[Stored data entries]
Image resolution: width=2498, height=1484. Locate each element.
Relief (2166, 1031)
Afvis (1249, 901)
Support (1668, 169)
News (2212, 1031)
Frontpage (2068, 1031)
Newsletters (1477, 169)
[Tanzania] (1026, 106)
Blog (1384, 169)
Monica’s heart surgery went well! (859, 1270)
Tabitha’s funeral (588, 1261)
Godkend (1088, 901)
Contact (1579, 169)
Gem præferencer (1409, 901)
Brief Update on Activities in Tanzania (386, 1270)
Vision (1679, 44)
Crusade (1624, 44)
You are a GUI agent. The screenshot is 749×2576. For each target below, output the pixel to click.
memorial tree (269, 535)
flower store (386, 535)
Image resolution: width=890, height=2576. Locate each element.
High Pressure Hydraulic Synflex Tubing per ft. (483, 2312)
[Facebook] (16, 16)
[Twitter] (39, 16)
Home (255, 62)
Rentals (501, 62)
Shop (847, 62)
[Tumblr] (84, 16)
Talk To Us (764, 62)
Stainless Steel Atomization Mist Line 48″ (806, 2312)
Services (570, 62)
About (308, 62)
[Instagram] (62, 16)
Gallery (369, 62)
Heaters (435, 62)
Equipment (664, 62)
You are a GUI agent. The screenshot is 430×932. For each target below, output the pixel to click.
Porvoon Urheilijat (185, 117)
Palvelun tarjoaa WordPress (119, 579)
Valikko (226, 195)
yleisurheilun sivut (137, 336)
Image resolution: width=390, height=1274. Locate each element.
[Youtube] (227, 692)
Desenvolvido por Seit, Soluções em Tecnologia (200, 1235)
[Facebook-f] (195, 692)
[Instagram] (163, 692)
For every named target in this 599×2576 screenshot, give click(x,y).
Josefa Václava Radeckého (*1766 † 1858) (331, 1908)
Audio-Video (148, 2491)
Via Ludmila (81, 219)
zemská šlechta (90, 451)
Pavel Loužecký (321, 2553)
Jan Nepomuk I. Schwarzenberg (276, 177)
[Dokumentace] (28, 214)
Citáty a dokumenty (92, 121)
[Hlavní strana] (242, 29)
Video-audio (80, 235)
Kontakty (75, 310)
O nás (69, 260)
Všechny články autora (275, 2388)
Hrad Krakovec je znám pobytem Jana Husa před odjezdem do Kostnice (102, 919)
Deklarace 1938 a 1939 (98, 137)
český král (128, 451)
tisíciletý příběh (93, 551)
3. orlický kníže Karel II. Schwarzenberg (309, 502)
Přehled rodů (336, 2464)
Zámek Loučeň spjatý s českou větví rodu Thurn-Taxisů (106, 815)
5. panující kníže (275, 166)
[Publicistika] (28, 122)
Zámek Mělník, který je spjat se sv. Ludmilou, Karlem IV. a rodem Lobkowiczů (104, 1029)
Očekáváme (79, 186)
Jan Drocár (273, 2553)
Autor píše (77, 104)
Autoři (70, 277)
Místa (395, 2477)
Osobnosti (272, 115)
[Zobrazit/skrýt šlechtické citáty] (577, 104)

▸ **Activity**
Each line from the one with "Zámek Mělník, který" through the end of the records above should be written out exactly. No other line should appear.

▸ **Answer to this exercise**
Zámek Mělník, který je spjat se sv. Ludmilou, Karlem IV. a rodem Lobkowiczů (104, 1029)
Očekáváme (79, 186)
Jan Drocár (273, 2553)
Autor píše (77, 104)
Autoři (70, 277)
Místa (395, 2477)
Osobnosti (272, 115)
[Zobrazit/skrýt šlechtické citáty] (577, 104)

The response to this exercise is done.